[Collected data entries]
*** Begin section ***

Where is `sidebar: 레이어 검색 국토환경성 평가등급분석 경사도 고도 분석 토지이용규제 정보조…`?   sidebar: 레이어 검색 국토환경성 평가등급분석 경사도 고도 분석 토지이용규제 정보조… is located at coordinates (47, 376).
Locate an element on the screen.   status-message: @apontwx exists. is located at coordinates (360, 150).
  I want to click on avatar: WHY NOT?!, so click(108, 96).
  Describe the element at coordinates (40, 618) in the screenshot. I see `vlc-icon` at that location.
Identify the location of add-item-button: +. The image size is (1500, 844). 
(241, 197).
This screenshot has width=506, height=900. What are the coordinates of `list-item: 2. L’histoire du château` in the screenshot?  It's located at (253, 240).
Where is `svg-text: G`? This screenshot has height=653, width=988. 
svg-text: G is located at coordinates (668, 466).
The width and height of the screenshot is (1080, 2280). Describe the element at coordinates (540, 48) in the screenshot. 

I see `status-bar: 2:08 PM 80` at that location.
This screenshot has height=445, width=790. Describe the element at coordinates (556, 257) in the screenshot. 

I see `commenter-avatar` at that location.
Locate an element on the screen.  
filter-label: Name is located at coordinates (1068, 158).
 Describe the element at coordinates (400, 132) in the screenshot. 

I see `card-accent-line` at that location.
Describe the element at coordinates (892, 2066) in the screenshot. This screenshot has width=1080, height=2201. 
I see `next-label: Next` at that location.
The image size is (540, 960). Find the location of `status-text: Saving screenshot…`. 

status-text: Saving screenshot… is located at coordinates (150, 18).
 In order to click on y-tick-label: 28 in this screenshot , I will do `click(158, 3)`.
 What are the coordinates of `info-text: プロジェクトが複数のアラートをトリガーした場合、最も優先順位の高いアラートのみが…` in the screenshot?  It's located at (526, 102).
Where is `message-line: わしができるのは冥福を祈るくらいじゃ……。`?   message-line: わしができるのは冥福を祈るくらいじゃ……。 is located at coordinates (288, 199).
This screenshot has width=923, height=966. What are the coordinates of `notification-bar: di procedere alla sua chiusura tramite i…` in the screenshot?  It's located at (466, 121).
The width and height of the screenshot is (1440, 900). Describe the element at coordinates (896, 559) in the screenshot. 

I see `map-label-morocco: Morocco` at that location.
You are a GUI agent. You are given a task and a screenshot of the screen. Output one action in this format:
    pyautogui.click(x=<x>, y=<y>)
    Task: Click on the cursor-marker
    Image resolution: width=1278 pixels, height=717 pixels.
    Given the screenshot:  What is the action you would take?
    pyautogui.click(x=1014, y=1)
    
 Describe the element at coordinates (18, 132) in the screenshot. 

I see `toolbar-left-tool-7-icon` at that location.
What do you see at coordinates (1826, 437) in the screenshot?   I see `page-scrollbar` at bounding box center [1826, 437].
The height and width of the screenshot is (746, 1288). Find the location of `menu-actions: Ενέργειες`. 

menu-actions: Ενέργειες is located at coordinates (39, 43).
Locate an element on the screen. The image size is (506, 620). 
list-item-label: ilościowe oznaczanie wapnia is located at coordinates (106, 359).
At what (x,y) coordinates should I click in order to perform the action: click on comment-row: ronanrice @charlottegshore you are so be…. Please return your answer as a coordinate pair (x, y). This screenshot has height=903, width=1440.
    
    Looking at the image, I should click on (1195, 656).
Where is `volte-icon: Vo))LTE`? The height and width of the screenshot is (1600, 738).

*** End section ***

TASK STATEMENT: Could you write out all of these rows again, replacing "Locate an element on the screen." with "Find an element on the screen." and leaving everything else unchanged?

SOLUTION TO THIS TASK:
Where is `sidebar: 레이어 검색 국토환경성 평가등급분석 경사도 고도 분석 토지이용규제 정보조…`?   sidebar: 레이어 검색 국토환경성 평가등급분석 경사도 고도 분석 토지이용규제 정보조… is located at coordinates (47, 376).
Find an element on the screen.   status-message: @apontwx exists. is located at coordinates (360, 150).
  I want to click on avatar: WHY NOT?!, so click(108, 96).
  Describe the element at coordinates (40, 618) in the screenshot. I see `vlc-icon` at that location.
Identify the location of add-item-button: +. The image size is (1500, 844). 
(241, 197).
This screenshot has width=506, height=900. What are the coordinates of `list-item: 2. L’histoire du château` in the screenshot?  It's located at (253, 240).
Where is `svg-text: G`? This screenshot has height=653, width=988. 
svg-text: G is located at coordinates (668, 466).
The width and height of the screenshot is (1080, 2280). Describe the element at coordinates (540, 48) in the screenshot. 

I see `status-bar: 2:08 PM 80` at that location.
This screenshot has height=445, width=790. Describe the element at coordinates (556, 257) in the screenshot. 

I see `commenter-avatar` at that location.
Find an element on the screen.  
filter-label: Name is located at coordinates (1068, 158).
 Describe the element at coordinates (400, 132) in the screenshot. 

I see `card-accent-line` at that location.
Describe the element at coordinates (892, 2066) in the screenshot. This screenshot has width=1080, height=2201. 
I see `next-label: Next` at that location.
The image size is (540, 960). Find the location of `status-text: Saving screenshot…`. 

status-text: Saving screenshot… is located at coordinates (150, 18).
 In order to click on y-tick-label: 28 in this screenshot , I will do `click(158, 3)`.
 What are the coordinates of `info-text: プロジェクトが複数のアラートをトリガーした場合、最も優先順位の高いアラートのみが…` in the screenshot?  It's located at (526, 102).
Where is `message-line: わしができるのは冥福を祈るくらいじゃ……。`?   message-line: わしができるのは冥福を祈るくらいじゃ……。 is located at coordinates (288, 199).
This screenshot has width=923, height=966. What are the coordinates of `notification-bar: di procedere alla sua chiusura tramite i…` in the screenshot?  It's located at (466, 121).
The width and height of the screenshot is (1440, 900). Describe the element at coordinates (896, 559) in the screenshot. 

I see `map-label-morocco: Morocco` at that location.
You are a GUI agent. You are given a task and a screenshot of the screen. Output one action in this format:
    pyautogui.click(x=<x>, y=<y>)
    Task: Click on the cursor-marker
    Image resolution: width=1278 pixels, height=717 pixels.
    Given the screenshot:  What is the action you would take?
    pyautogui.click(x=1014, y=1)
    
 Describe the element at coordinates (18, 132) in the screenshot. 

I see `toolbar-left-tool-7-icon` at that location.
What do you see at coordinates (1826, 437) in the screenshot?   I see `page-scrollbar` at bounding box center [1826, 437].
The height and width of the screenshot is (746, 1288). Find the location of `menu-actions: Ενέργειες`. 

menu-actions: Ενέργειες is located at coordinates (39, 43).
Find an element on the screen. The image size is (506, 620). 
list-item-label: ilościowe oznaczanie wapnia is located at coordinates (106, 359).
At what (x,y) coordinates should I click in order to perform the action: click on comment-row: ronanrice @charlottegshore you are so be…. Please return your answer as a coordinate pair (x, y). This screenshot has height=903, width=1440.
    
    Looking at the image, I should click on (1195, 656).
Where is `volte-icon: Vo))LTE`? The height and width of the screenshot is (1600, 738).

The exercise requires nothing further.